Thetford forest has been much maligned by CUOCers over the years. This article will extend that rich heritage. Common descriptions of the forest include "substandard, "sordid", and "soul-destroying". And that's just the PC section of the adjectives listed under "S". Nonetheless, there's sod all else to do, so we went there to get better at the thing that we do. Fortunately, it was a beautiful spring day in East Anglia, sun beaming but not unpleasantly hot, so spirits were high as Luke, Aidan and James set off from the car, which had been parked in the wrong place thanks to the same navigational skills that were about to get savagely exposed.
Luke had planned 4 'short' (this turned out to be a barefaced lie) loops, starting from the furthest possible corner of the forest from where we had parked. This actually wasn't as bad of an idea as it sounds, because it meant we only had to go through the forest one way. Many controls were found, many more were missed, but as is the beauty of flag-free training, several mispunches were left entirely unidentified until the post-training analysis. Most of these disqualifying offences were provided by James, who thought he was orienteering okay, but wasn't. Aidan meanwhile was having a somewhat more competent time of it, although also MP'd at least once, while Luke split the difference in ability, placing him at a solid 4/10.
Everyone spent a lot of time faffing around in the vague, vapid white forest, with a few moments' respite in the vile green (that's the "V" section). So much time was lost to mistakes and mispunches that the map apparently got further and further out of date as the training proceeded, with the initial "oh where's that path gone?" developing into more complex cartographical discrepancies, like "oh where's that entire block of forest gone?" and, by then final loop "oh, why is that formerly runnable forest now the arboreal equivalent of a concrete wall?". The indisputable highlight of the map, however, was saved for near the end. A single holly bush of relatively unremarkable stature, but mapped as a distinctive tree, in a clearing, surrounded by a different colour of forest, with a distinctive vegetation boundary around it. Thetfore is bare of features, but that's a whole new level of excitement. On arrival, Aidan expressed his desire to hire that bush's hypeman, while James asked "is this the right place?", and Luke said nothing, because he hadn't caught up yet.

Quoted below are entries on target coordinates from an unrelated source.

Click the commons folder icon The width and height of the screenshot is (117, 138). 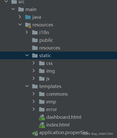point(42,94)
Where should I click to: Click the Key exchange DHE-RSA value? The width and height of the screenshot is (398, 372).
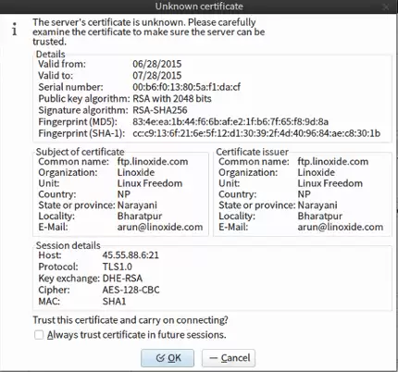click(x=122, y=279)
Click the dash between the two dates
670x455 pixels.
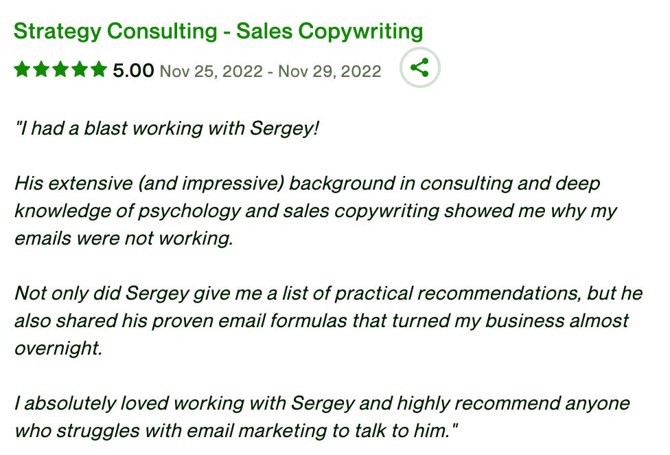270,72
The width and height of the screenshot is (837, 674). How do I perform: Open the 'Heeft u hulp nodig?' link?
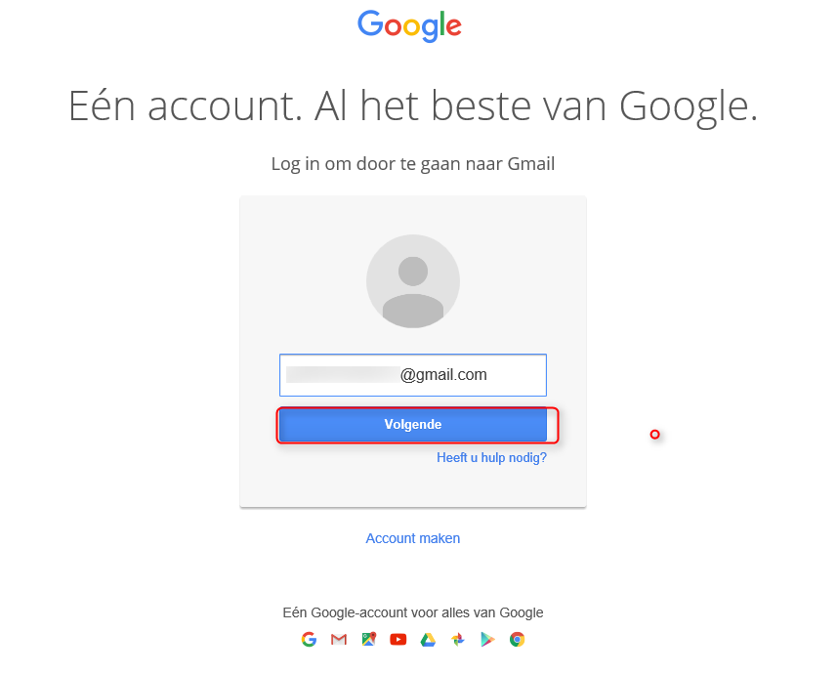(x=491, y=457)
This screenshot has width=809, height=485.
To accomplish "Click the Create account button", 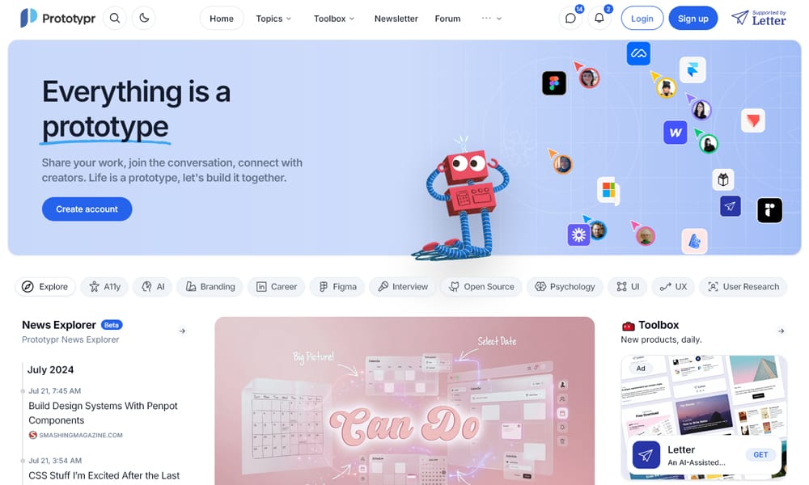I will (x=87, y=209).
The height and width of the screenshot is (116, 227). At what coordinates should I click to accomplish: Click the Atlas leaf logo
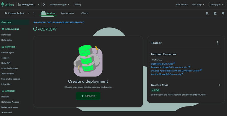[x=3, y=4]
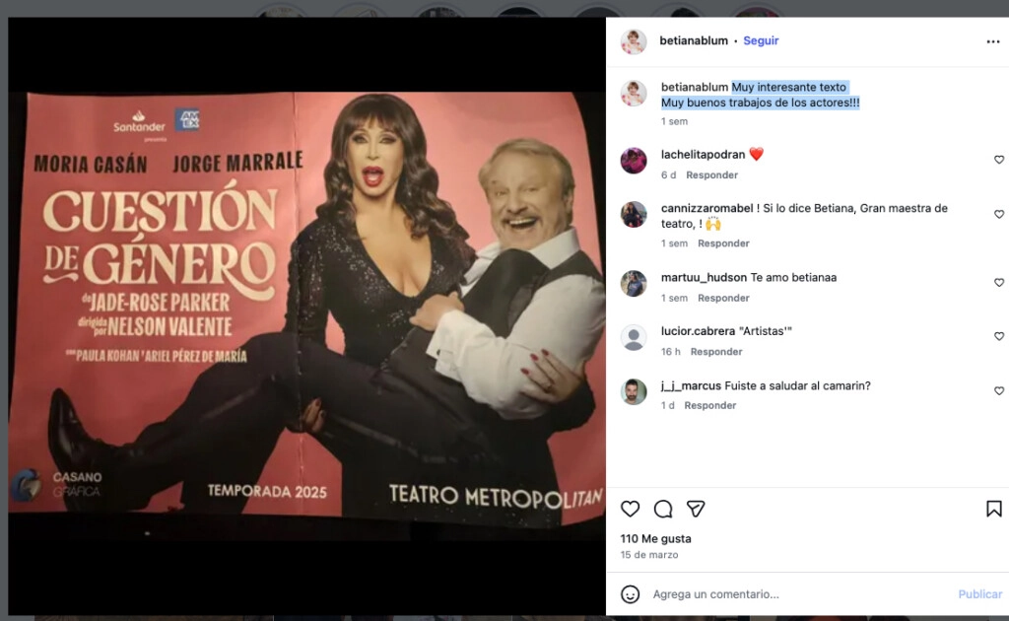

By the end, much knowledge had been acquired by all, although mostly about Aidan's suboptimal nutritional state. Discovering a rather bored housemate back at the car, we made a hasty retreat to the comfort of Cambridge. Unfortunately, though, not before it was insisted upon that photographic documentation be made of the matching, and frankly unacceptable, new CUOC shirts. Such evidence is, against my better judgement, presented adjacently. We're sorry.